Après la publication du 5ème numéro du sondage Mali-Mètre, la Fondation Friedrich Ebert (FES) a entrepris un Mali-Mètre spécial intitulé « Que pensent les maliens à Gao, Ménaka et Kidal. Pour une large diffusion de cette édition spéciale, Jan Fahlbusch, représentant résident de la FES et Abdourhamane Dicko, chargé de programme à la même fondation étaient face à la presse. C’était le jeudi dernier, à la Maison de la Presse.
Ce sondage spécial, faut-il le rappeler, est une simple cartographie du moment et remonte à l’ancienne équipe gouvernementale. Pour Jan Fahlbusch, sa crédibilité se base sur une très grande transparence des méthodes de sondage ainsi que d’obtentions de résultats. En plus, il demeure une référence, dans un pays, où il existe très peu de sondages d’opinion. Auparavant, le représentant résident avait rappelé que l’idée de compléter le 5ème numéro par un spécial est dû au fait qu’il avait été impossible pour les enquêteurs de se rendre dans les trois localités citées à cause de l’insécurité qui y régnait.

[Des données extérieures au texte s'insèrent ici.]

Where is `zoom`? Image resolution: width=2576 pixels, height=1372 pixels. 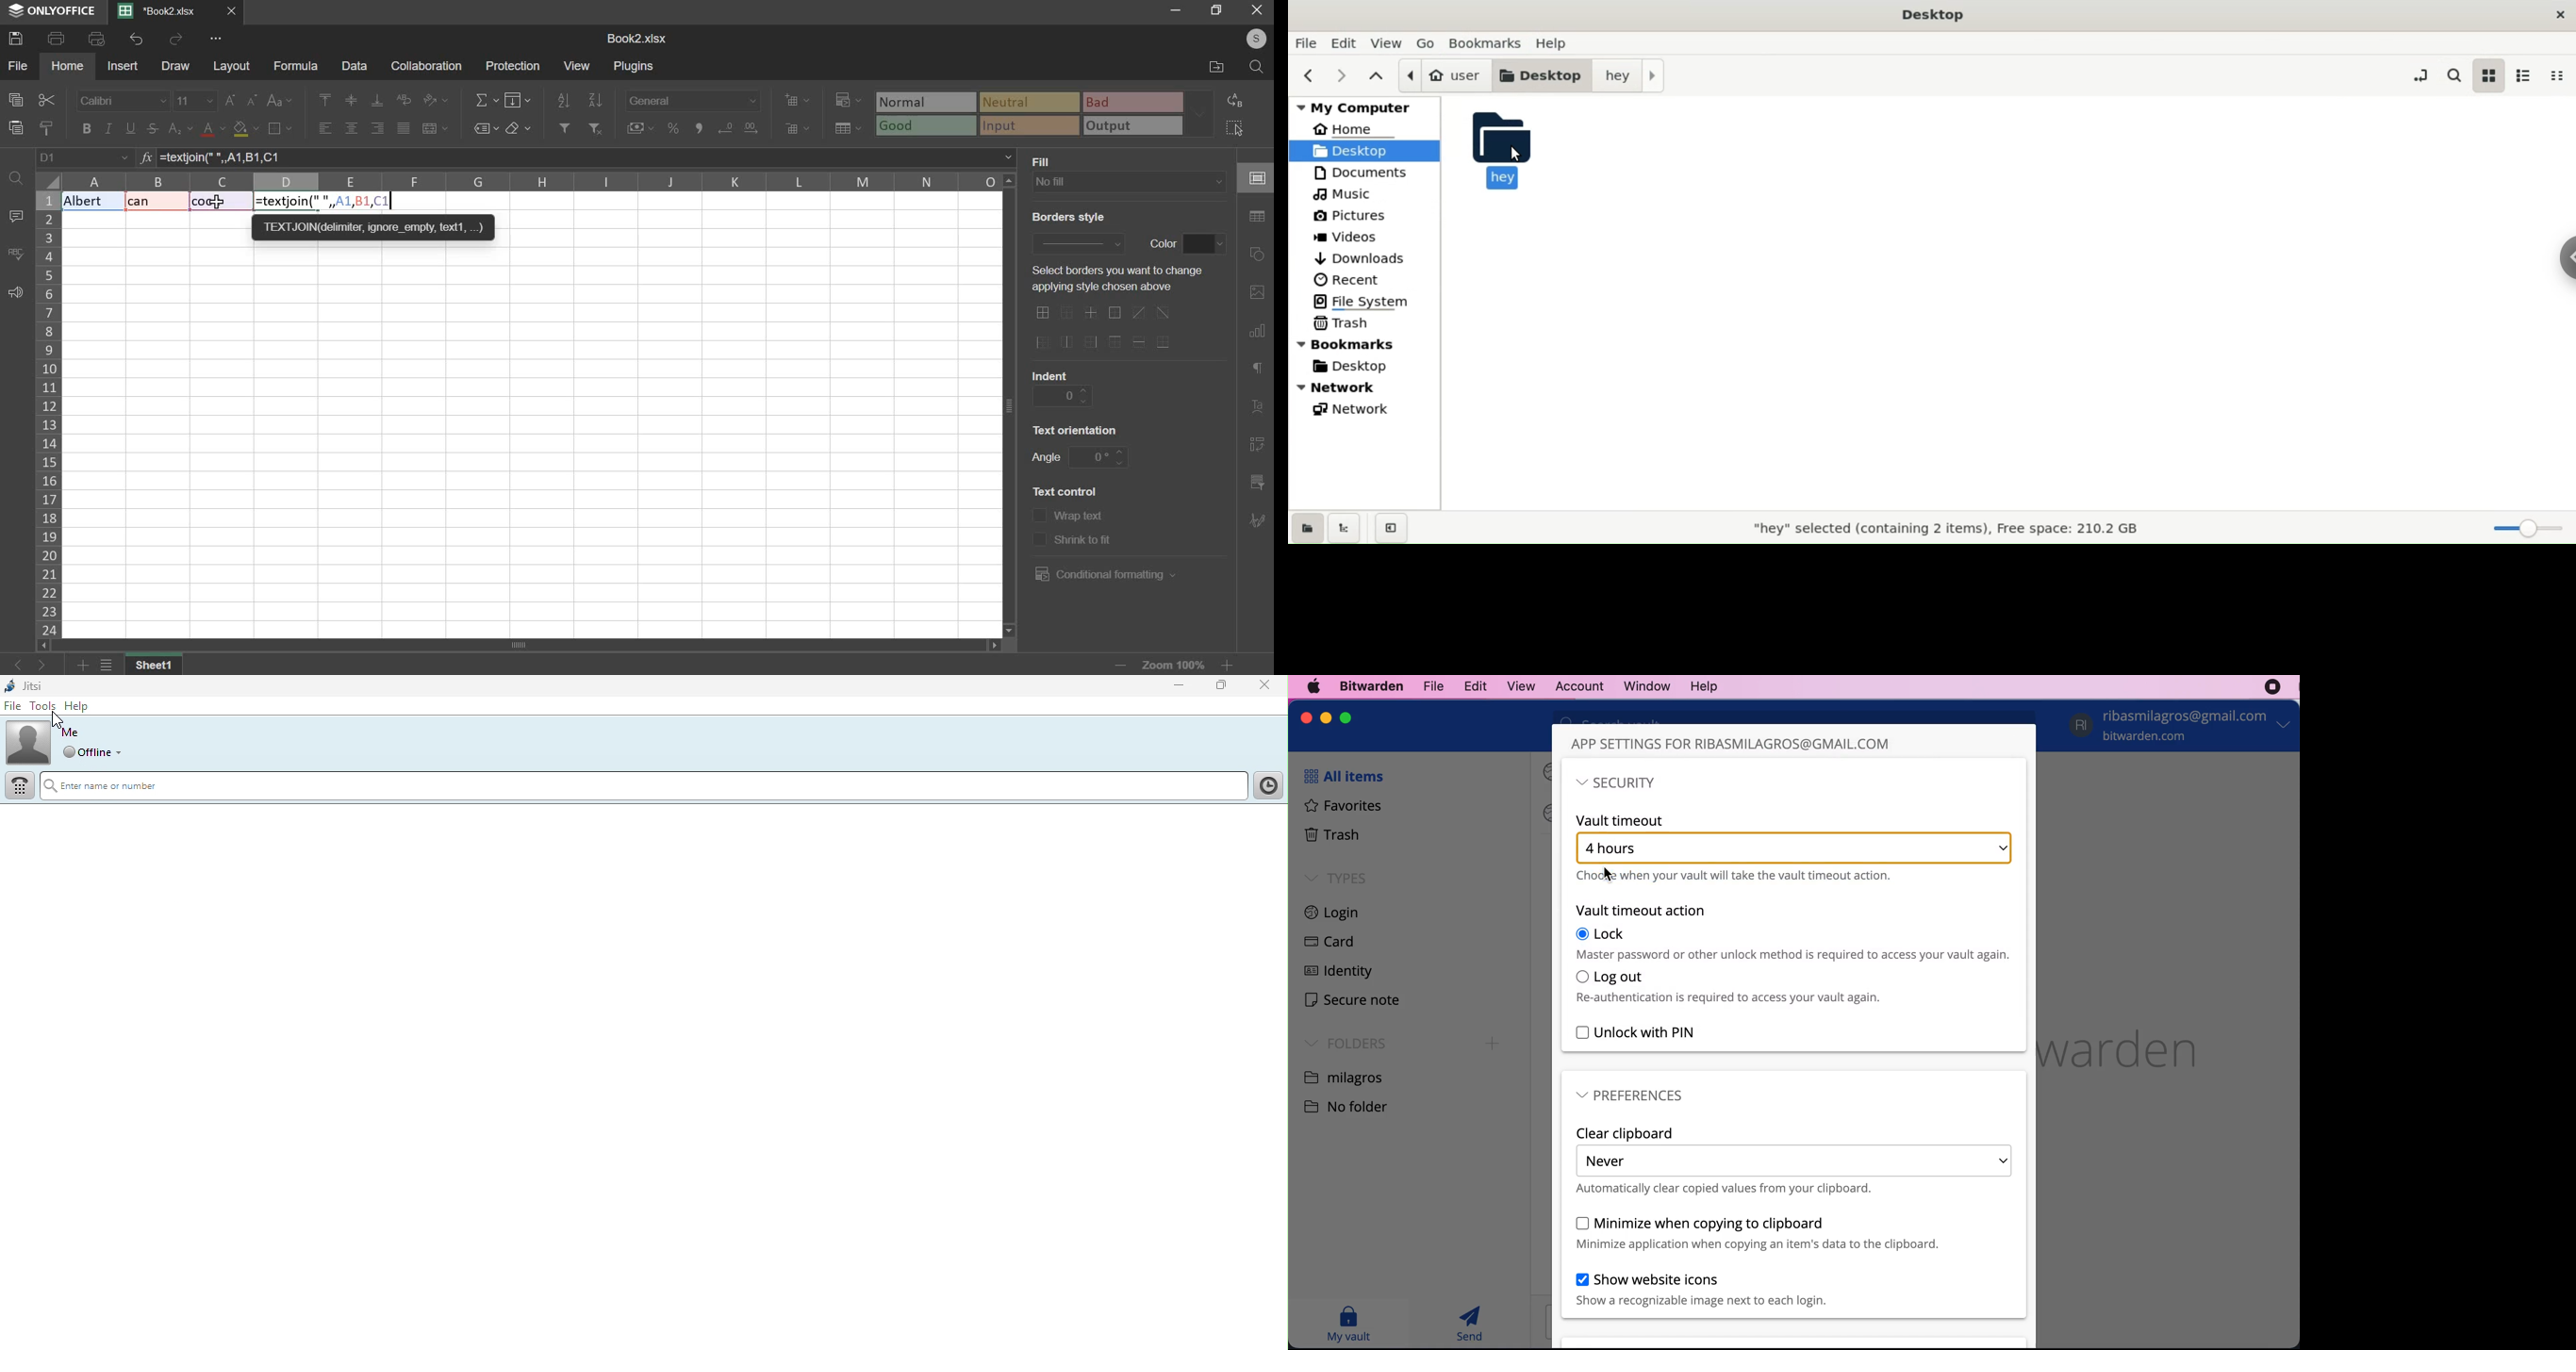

« Au regard des évènements et du contexte changeant, il fallait ajuster et revoir l’idée que se font les Maliens de leur pays et de sa gouvernance », a dit en substance, Abdourhamane Dicko, chargé de programme à la FES. Ensuite, il a fait une brève présentation du contexte, des objectifs et de la méthodologie utilisée pour ce sondage avant de se prêter aux questions des journalistes.

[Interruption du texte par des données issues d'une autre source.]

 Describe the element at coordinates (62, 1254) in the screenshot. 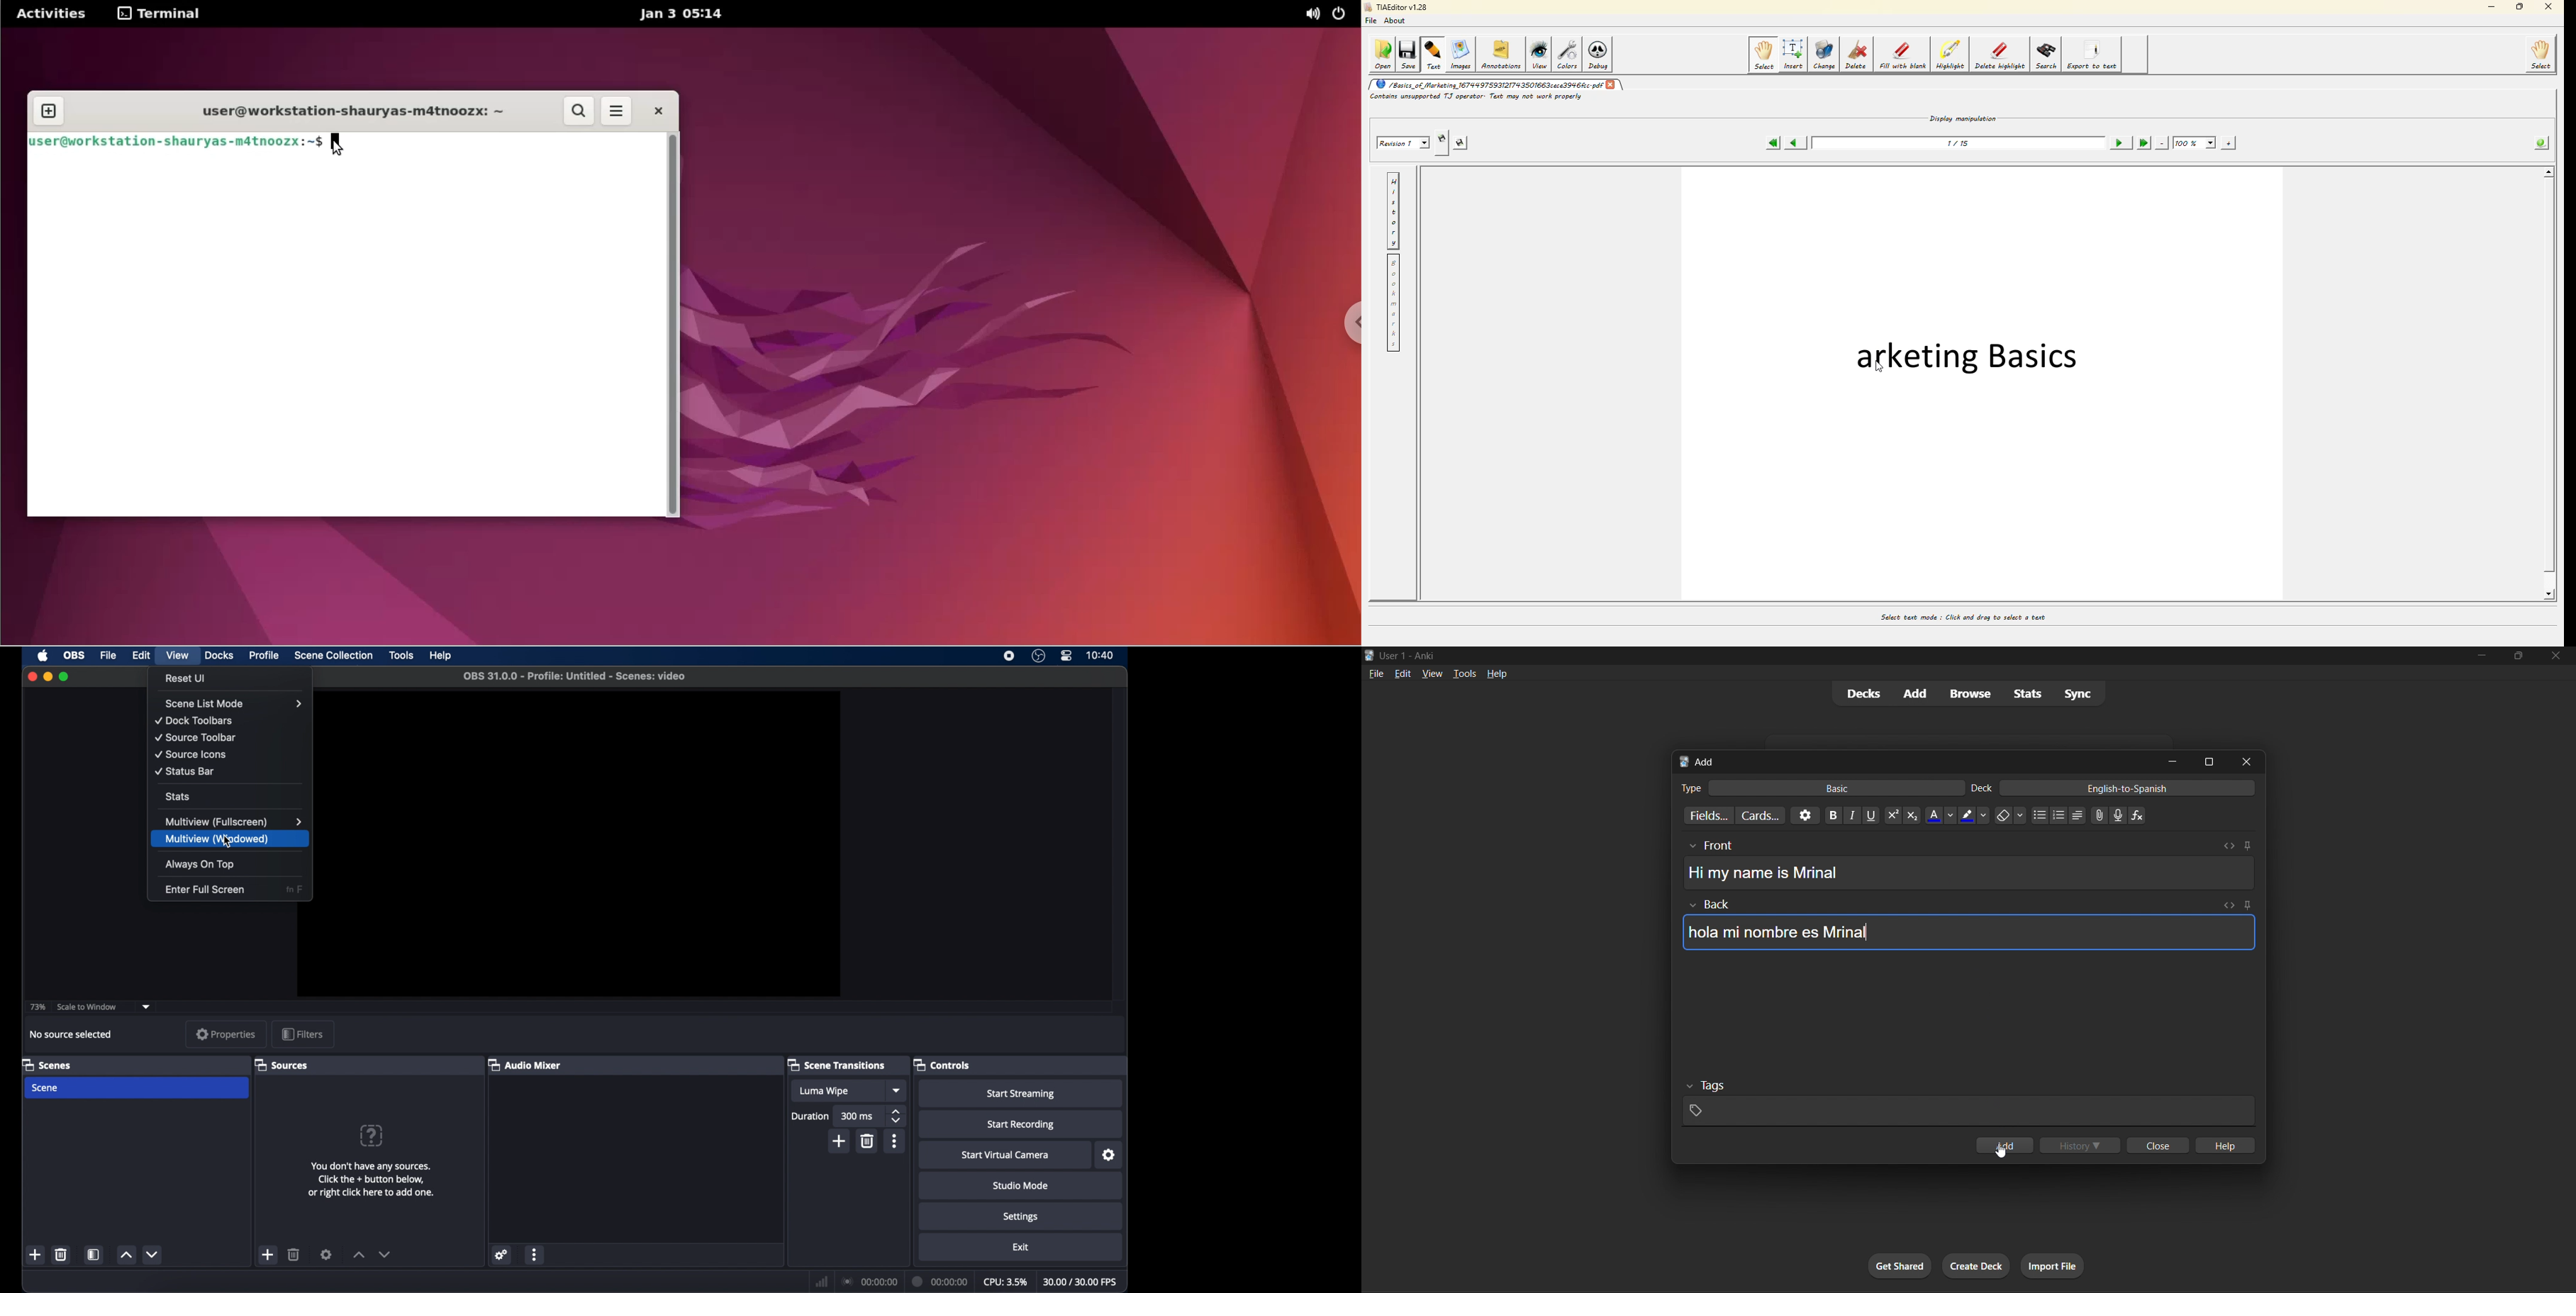

I see `delete` at that location.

Que pensent les maliens à Gao, Ménaka et Kidal sur la situation sociopolitique, les négociations d’Alger, les capacités opérationnelles des Forces Armées Maliennes (FAMa), les défis majeurs, les mouvements armés, les forces militaires internationales (entre autres de la MINUSMA, de l’EUTM et de BARKHANE), le Président de la République, le Premier ministre, l ́Assemblée nationale, l’état de santé de l’économie, l’opportunité d’organiser les élections locales et régionales ont été les sujets abordés au cours de l’enquête.
Pour ce spécial Mali Mètre, des nouvelles données existent. A Gao, la plus grande ville du nord, 380 personnes ont été interrogées. A Kidal, près de 200 citoyens ont été sondés contre environ 180 personnes à Ménaka. Dans l’ensemble, un constat se dégage, les populations interrogées ne sont pas favorables à l’intégration de tous les combattants rebelles dans l’armée et au sein de l’administration.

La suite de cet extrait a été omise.